IPHIGÉNIE EN AULIDE. - Le Théâtre-Français, éprouvant la disette au milieu de l'abondance avec un si grand nombre de sujets, n'avait point de père noble; et c'est pour remplir ce vide que Saint-Prix se présente. Saint - Prix a été couvert d'applaudissemens dès qu'il a paru; c'est l'usage. Sa taille est très-avantageuse, sa voix nette et pleine; il y a de l'aisance, de la dignité dans ses mouvemens et dans sa démarche ; il a de l'aplomb sur la scène, se dessine bien; ses attitudes sont belles; ses gestes, quoiqu'un peu compassés, ont de la dignité; ses intonations sont justes, son débit est bien phrasé, et son genre de déclamation paraît être d'un style pur et d'une bonne école. Du côté des qualités physiques, il ne reste presque rien à désirer; Saint-Prix, à tout le technique d'un bon acteur, joint l'intelligence et une excellente manière de réciter; mais cette âme qui vivifie l'action, embellit les avantages extérieurs, et quelquefois en tient lieu; cette sensibilité, cette chaleur la plus essentielle de toutes les qualités, celle qui couvre presque tous les défauts; ce feu éclatant sans lequel la perfection est morte!..... Pour prononcer si SaintPrix possède à un degré suffisant ce premier des dons naturels, peut-être faut-il attendre une autre pièce

où il ait plus d'occasions de le développer que dans le rôle d'Agamemnon: il n'a été applaudi que faiblement, et, soit par sa faute, soit par celle de son rôle, son jeu n'a produit qu'une sensation médiocre.

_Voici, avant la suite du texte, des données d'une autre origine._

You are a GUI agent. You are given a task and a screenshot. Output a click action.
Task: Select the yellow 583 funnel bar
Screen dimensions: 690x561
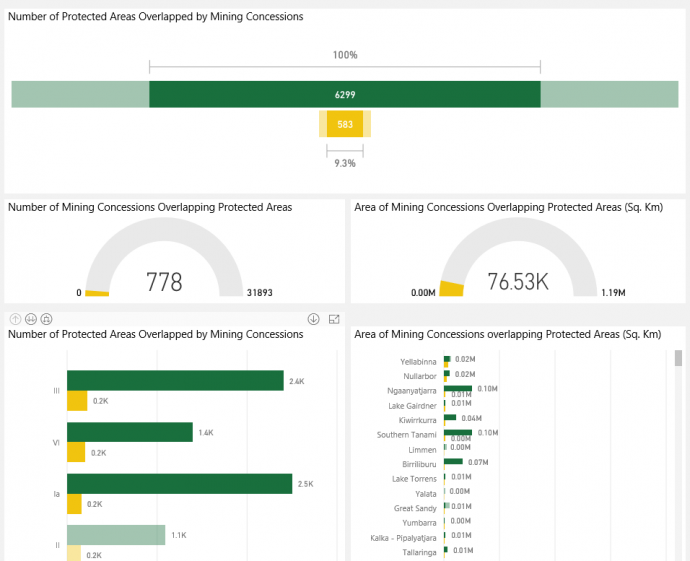tap(345, 124)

Un de ses défauts est de baisser la voix au point de n'être plus entendu, pour mettre dans tout ce qu'il dit plus de sentiment et de finesse, ou bien de précipiter son débit avec une volubilité inintelligible, dans les momens qui demandent de la vivacité et du feu. La première loi au théâtre est de prononcer distinctement; tout ce qu'on n'entend pas est mal dit, quelque prétention que l'acteur y mette. Ce qui est singulier et plaisant, c'est que le public applaudit souvent ce qu'il n'a pas entendu; mais ce sont presque toujours des applaudissemens de commande; d'ailleurs c'est la pantomime et le jeu qu'on applaudit alors, et non pas la diction. (13 prairial an 9.)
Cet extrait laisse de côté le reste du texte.